Unemployment is strikingly high in Djibouti: only 30% of the adult population is classified as employed, according to the most recent household survey data (EDAM 2012). Since the time of the 2008 food and fuel crisis and in the lack of social safety nets that could be scaled up to respond to the crisis, the Government aimed at promoting temporary access to employment through workfare. Moreover, in spite of progress made towards meeting some health and education-related MDGs, Djibouti's health indicators remain among the poorest in the world. The national prevalence of moderate and severe stunting in the most recent MICS survey is of 33% among children aged 0-5 years old, a prevalence rate comparable to Sub-Saharan countries of a much lower income per capita.

In order to address both issues, the Government of Djibouti is piloting an innovative integrated public works and nutrition intervention. The intervention (i) actively involves the main caregiver in a number of ways (nutrition, workfare) to strengthen her role in the household and (ii) makes access to income (workfare) conditional on the caregiver attending regular nutrition promotion activities. The program targets households with pregnant women and children 0-2 years of age in poor areas (urban and rural) in Djibouti.
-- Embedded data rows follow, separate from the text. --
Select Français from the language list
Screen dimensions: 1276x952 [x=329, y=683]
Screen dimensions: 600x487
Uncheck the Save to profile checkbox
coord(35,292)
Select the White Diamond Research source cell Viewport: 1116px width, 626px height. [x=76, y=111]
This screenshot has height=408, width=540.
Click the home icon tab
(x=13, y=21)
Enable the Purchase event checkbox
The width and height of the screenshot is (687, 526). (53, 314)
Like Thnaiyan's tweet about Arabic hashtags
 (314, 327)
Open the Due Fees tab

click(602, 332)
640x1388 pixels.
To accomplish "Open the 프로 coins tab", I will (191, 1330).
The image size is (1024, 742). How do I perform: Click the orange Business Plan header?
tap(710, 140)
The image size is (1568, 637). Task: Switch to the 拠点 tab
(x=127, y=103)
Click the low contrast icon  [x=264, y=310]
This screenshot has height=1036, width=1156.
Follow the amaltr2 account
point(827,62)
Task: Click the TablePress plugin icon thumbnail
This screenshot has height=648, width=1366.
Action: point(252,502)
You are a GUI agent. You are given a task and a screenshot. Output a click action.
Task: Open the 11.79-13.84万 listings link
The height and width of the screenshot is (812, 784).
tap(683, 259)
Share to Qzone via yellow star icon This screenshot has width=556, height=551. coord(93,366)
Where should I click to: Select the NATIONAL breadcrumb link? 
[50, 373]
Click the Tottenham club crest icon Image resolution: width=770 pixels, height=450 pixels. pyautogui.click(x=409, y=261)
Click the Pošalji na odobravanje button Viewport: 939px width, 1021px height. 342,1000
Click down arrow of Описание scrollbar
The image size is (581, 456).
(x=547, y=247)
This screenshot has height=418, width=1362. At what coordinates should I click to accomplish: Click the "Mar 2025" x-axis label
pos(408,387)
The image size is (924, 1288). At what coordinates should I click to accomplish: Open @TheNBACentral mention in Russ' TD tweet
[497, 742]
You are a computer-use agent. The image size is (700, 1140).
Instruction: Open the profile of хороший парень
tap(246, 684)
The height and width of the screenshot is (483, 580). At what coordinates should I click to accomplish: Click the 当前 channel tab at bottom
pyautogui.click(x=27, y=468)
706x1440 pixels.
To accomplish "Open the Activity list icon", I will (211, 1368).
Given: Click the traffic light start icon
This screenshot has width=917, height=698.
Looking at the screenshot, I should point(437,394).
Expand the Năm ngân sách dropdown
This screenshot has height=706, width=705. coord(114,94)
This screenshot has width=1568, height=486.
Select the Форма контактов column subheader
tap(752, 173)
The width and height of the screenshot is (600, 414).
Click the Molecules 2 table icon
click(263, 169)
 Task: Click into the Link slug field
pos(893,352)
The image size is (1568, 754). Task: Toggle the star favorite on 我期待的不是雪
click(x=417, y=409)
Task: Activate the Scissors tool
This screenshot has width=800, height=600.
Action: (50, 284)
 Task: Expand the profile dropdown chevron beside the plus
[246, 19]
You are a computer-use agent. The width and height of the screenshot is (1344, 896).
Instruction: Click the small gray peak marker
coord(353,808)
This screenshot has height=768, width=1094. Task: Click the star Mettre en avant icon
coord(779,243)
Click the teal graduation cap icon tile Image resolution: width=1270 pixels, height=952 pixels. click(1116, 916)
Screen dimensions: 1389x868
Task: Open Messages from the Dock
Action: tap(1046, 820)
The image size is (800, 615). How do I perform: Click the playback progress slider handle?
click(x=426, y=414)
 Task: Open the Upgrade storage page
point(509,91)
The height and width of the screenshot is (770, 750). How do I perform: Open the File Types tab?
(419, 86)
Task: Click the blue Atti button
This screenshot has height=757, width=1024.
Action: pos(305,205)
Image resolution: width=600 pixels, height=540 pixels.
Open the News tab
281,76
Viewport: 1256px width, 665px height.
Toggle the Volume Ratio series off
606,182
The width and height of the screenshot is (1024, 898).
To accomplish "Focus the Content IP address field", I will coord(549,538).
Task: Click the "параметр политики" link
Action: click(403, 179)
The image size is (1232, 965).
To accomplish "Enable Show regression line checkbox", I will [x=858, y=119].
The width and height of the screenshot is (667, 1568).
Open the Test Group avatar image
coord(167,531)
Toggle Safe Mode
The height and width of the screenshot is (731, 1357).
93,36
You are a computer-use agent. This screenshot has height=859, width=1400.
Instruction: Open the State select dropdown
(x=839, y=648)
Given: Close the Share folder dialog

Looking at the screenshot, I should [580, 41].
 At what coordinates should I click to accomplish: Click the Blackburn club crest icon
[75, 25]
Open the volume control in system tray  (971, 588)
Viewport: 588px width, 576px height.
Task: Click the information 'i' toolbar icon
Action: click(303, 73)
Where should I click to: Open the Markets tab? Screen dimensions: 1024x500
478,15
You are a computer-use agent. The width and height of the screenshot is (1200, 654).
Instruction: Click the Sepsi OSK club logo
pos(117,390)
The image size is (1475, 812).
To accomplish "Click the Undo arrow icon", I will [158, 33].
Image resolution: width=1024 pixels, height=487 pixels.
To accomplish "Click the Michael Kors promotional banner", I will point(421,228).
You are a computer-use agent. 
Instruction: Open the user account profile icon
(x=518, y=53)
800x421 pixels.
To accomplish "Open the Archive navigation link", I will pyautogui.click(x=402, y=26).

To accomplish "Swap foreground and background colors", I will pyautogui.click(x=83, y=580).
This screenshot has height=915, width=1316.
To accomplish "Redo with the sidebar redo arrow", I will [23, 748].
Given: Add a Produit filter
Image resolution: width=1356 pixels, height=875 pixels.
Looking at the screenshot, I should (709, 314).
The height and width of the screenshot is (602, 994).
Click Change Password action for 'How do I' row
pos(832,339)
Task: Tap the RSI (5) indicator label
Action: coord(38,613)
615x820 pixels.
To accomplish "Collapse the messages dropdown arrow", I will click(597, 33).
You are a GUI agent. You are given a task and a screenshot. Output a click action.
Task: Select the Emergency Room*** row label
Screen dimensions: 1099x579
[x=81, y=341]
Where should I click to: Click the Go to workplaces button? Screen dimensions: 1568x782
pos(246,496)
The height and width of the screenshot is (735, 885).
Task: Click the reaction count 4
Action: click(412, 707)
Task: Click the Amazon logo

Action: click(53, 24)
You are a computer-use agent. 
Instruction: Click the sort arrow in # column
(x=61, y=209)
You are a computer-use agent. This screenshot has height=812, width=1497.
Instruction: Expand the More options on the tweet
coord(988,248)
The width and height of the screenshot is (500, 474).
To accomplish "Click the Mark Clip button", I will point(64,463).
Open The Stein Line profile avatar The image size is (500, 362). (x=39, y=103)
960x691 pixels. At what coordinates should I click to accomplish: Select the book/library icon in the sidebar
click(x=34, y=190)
The first objective of this evaluation is to test the value added of combining a public works program targeted to women over and above the provision of information and promotion of behavioral change in child care practices. That is, the evaluation will specifically measure the impact of making an integrated nutrition and workfare intervention available compared to a nutrition program by itself. As access to the public works is given only to households where the women has registered to the community nutrition program, the program's goal is to leverage the additional cash income (net of the opportunity cost of participation) to enhance the adoption of improved nutrition practices. The planned evaluation will provide a test for the interaction effect between income and the information and promotion of behavioral change.

The second objective is to test whether these effects are only short term, or whether they extend beyond the fifty days of participation in the public works program. The safety net, by design, provides only short term income support during the first 1,000 days. This evaluation is interested in measuring the extent that the impact extends beyond the contemporaneous duration of the safety net program, after the women have stopped participating. Participants and the control group will be interviewed at endline five months after having exited the workfare program. The medium term effects might in part persist through short term savings, but also through labor supply activation and improved psychological wellbeing of the participants.

Source / Citation: 
Florencia Devoto, J-PAL; Emanuela Galasso and Stefanie Koettl-Brodmann, The World Bank. Djibouti Social Safety Net Interlinking Nutrition and Workfare Impact Evaluation 2014, Baseline Survey (SSNNWIE-BL). Ref. DJI_2014_SSNNWIE-BL_v01_M_v01_A_PUF. Dataset downloaded from [URL] on [date]. 
First released on: 
18 May, 2015 
Last version on: 
18 May, 2015 
Use Policy: 
May not be distributed to non AGRODEP Network Members.